- **TEXT SECTION**:
————————

My dataset looks like this:
Country | year | poverty rate | sales |
---|---|---|---|
Austria | 1950 | 0.54 | 142 |
Austria | 1951 | 0.32 | 12441 |
Austria | 1952 | 0.32 | 12441 |
Bangladesh | 1950 | 0.11 | 142123123 |
Bangladesh | 1951 | 0.52 | 1234 |
Bangladesh | 1952 | 0.32 | 12441 |
Sri Lanka | 1950 | 0.95 | 4215 |
Sri Lanka | 1951 | 0.21 | 142421 |
Sri Lanka | 1952 | 0.32 | 12441 |
I want to do tsset
so that I can (for example) create a new variable for change in sales per year for each country. When I try to do tsset country year
, I see "repeated time values within panel". How can I create a new variable that is change in sales per year for each country and year? I have more variables so I would want to be able to specify the variable.
country
looks like a string variable from here, but if it were then
tsset country year
would fail for that reason. So, suppose country
is a numeric variable with value labels. Then it is essential to follow up the report of repeated observations with say
duplicates list country year
duplicates tag country year, gen(tag)
edit if tag
Then the next step depends on what you see, for example:
The duplicates are just junk with missing values on one of those variables. drop
the junk.
Accidental duplicate observations. drop
the duplicates.
Something more serious.
See also FAQ https://www.stata.com/support/faqs/data-management/repeated-time-values/

————————

- **INFORMATION SHOWN**:
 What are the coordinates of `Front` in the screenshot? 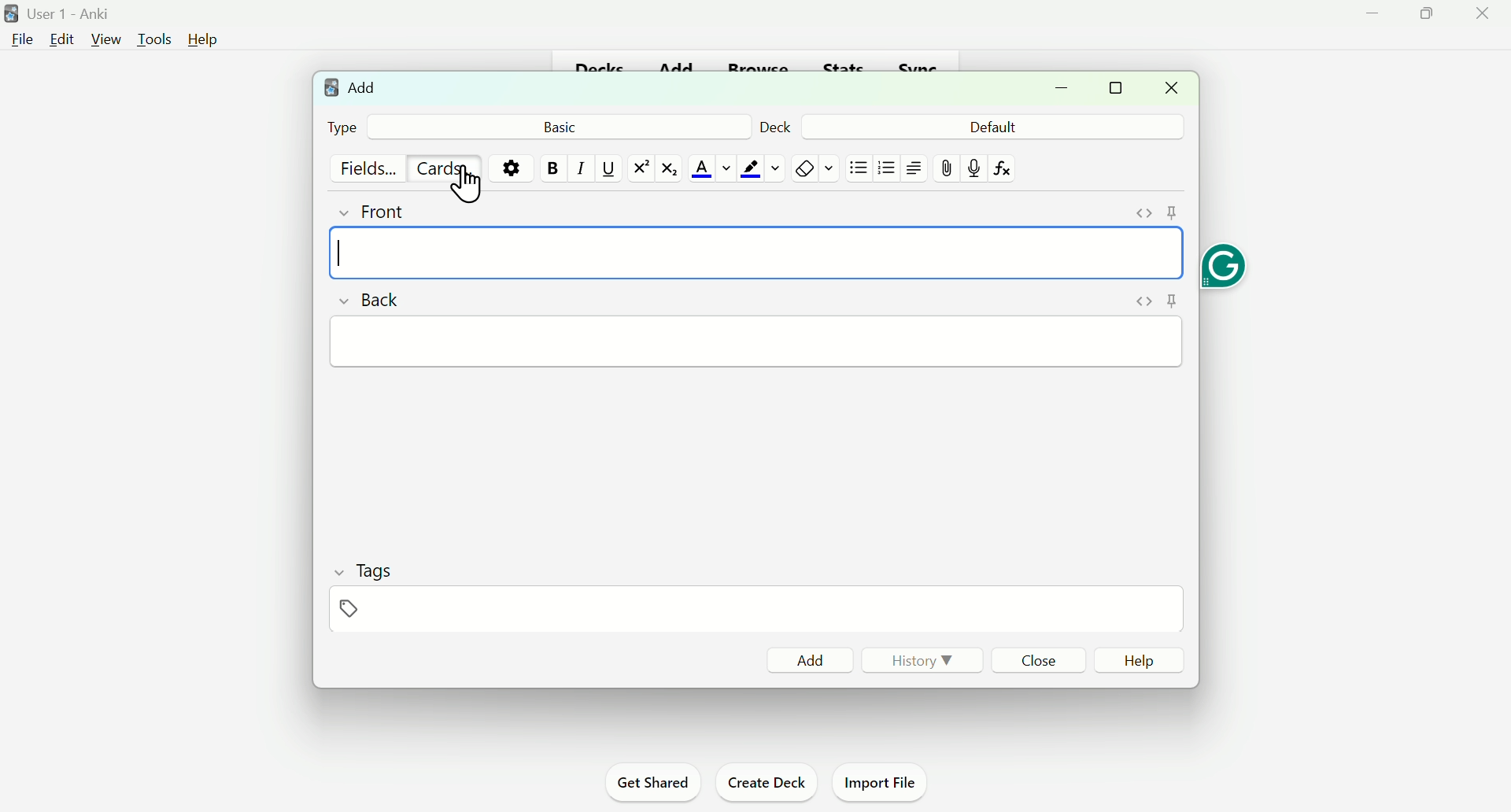 It's located at (371, 211).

————————

- **JOB**: Write out, word for word, the part of the Stata thread above starting with "edit if tag" and going on through "the duplicates.".

- **EXERCISE RESPONSE**:
edit if tag
Then the next step depends on what you see, for example:
The duplicates are just junk with missing values on one of those variables. drop
the junk.
Accidental duplicate observations. drop
the duplicates.